This is why Zero Trust has become such a buzzword in recent years. I've got a whole section about this in Part 3 of my IoT series so go and read the details over there. The guts of it is to secure the devices on your network as though none of them can be trusted because sooner or later, that assumption is probably going to be true.
Software Should Guide People Down the "Path of Success"
Software products like Home Assistant end up running in a huge number of environments with all sorts of security postures and are maintained by people with enormously varying backgrounds and expertise. The challenge is to establish a baseline of security posture around things like acceptable passwords such that it doesn't get in the way of good security decisions whilst still providing useful protection for those who don't know any better.
Imagine Home Assistant did no checking whatsoever on passwords - you're going to end up with troves of "password123" and "qwerty". This is unquestionably true because I see it all the time in data breaches where there haven't been controls put on passwords. Poor decisions on password security lead to compromises and inevitably, Home Assistant took the view that they needed to save people from themselves. The fact that so many people chimed in on this thread after finding they were using weak passwords merely serves to validate that view.

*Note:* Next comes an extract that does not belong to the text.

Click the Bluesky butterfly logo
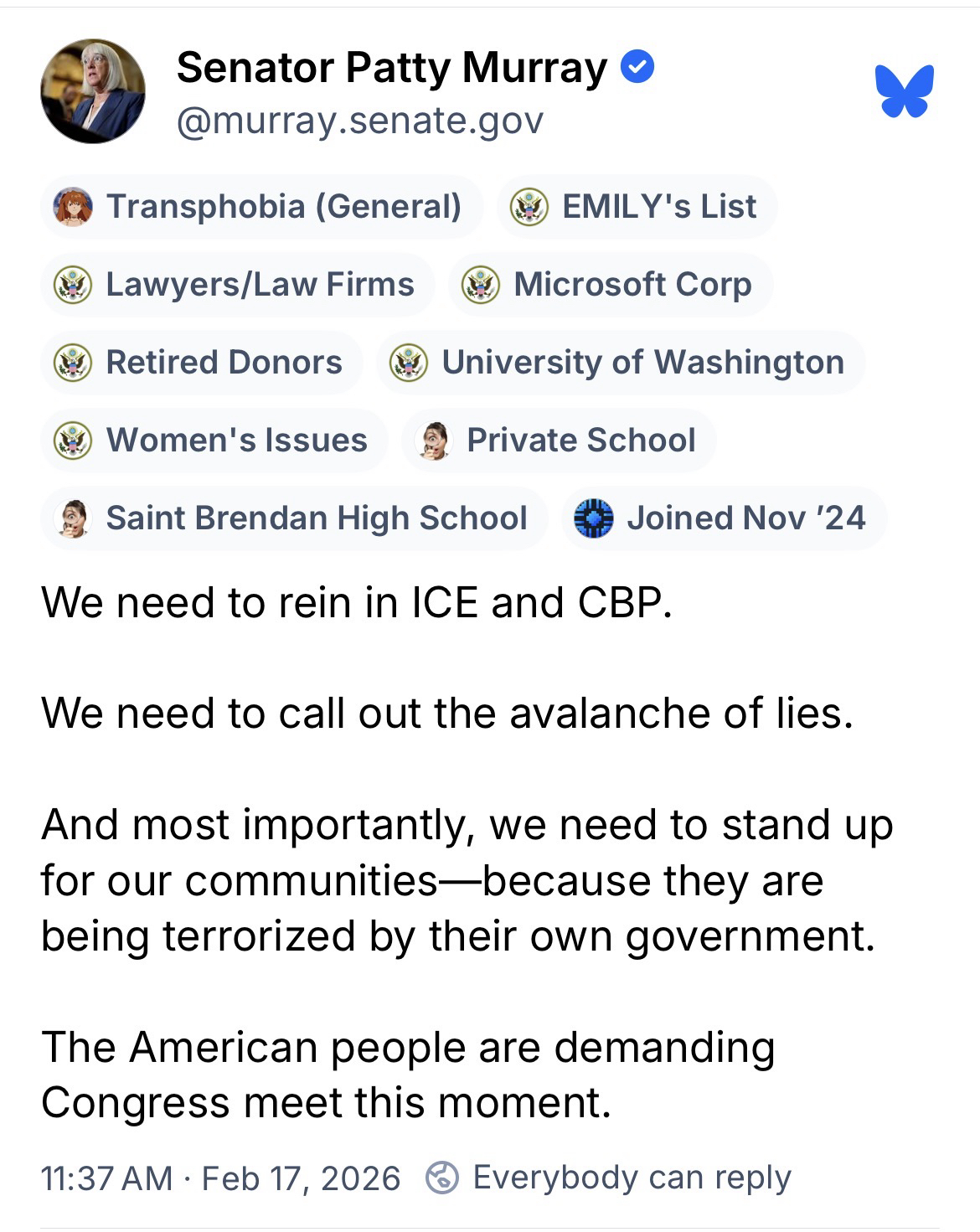This screenshot has height=1232, width=980. click(904, 90)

And we are talking about facts here as well, not "opinions". Pwned Passwords was born out of NIST's guidance which was based on huge volumes of experience around the way people create and manage secrets, specifically the following:
When processing requests to establish and change memorized secrets, verifiers SHALL compare the prospective secrets against a list that contains values known to be commonly-used, expected, or compromised. For example, the list MAY include, but is not limited to: Passwords obtained from previous breach corpuses.

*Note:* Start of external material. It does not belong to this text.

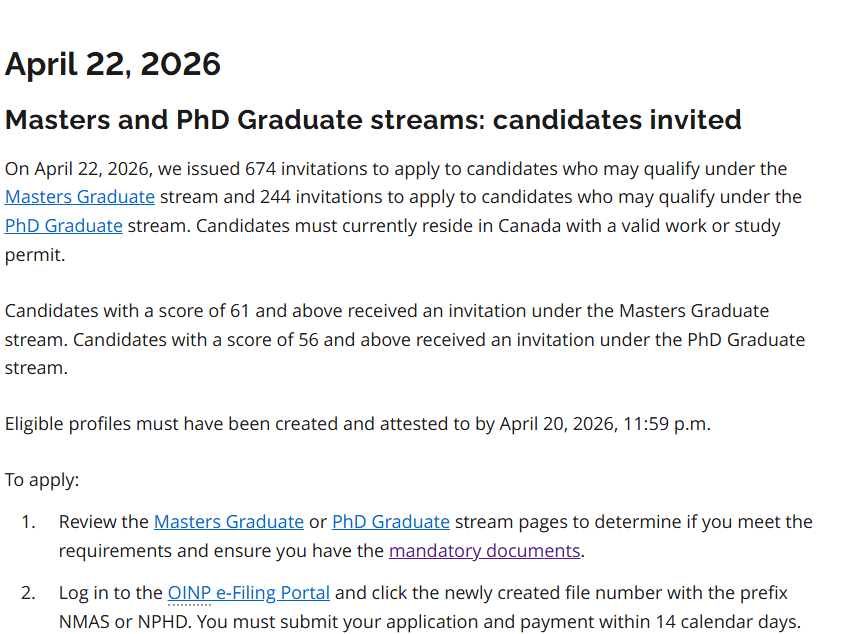
Task: Open the Masters Graduate link in the first paragraph
Action: 80,197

That's from my post almost 4 years ago now on Authentication Evolved which was the catalyst for Pwned Passwords. It's an opinion that the home network is somehow immune from account takeover, and it's wrong.
Understanding k-Anonymity
A misconception I deal with all the time is that somehow, k-anonymity puts passwords at risk:
Ironically, this flips the discussion from being about "it's in my home network therefore it's safe anyway" to "how dare you put my password at risk"! Equally, Home Assistant sends outbound requests all the time, it's how you know when there's update! You could argue that this doesn't meet the "third party" criteria but the premise of sending outbound requests in the background still holds true.
I explained the k-anonymity implementation in detail in the launch blog post but in short, it only ever sends the first 5 characters of a SHA-1 hash of the password. The reason this service is approaching a billion hits a month is because this approach poses no practical risk whatsoever to the password. The closest anyone has ever come to demonstrating a workable risk is that someone who can observe the HTTPS request could potentially derive the hash prefix alone based on packet size and we addressed that with padding a year ago.
Firstly, "they" is just me (HIBP is a one-person community-centric project I alone run). Secondly, per the explanation above you never send your password so no, I don't know what it is. And finally, no requests are ever logged beyond very short-term transient data as part of the underlying platforms it runs on so still no. But that last point is just my personal guarantee, which is why there's k-anonymity which means even if I'm lying, the request data is still useless.
I appreciate Thomas' attempt here, but his maths is off. My guess is that he's looking at the number of results in a query, for example there are 621 hash suffixes returned by a query to the prefix of EB6E2. What this means is that I've seen 621 passwords that when hashed with SHA-1, begin with that prefix. Now, maybe the password you're searching for is one of those 621. But maybe it's one that hashes down to a different suffix and with SHA-1 being 40 bytes of hex, that's 16^35 other possible hashes it could be. And then there's hash collisions; the SHA-1 character space can represent 16^40 different values, but there are way more possible passwords than that (essentially infinity), which means there are multiple passwords that create the same hash.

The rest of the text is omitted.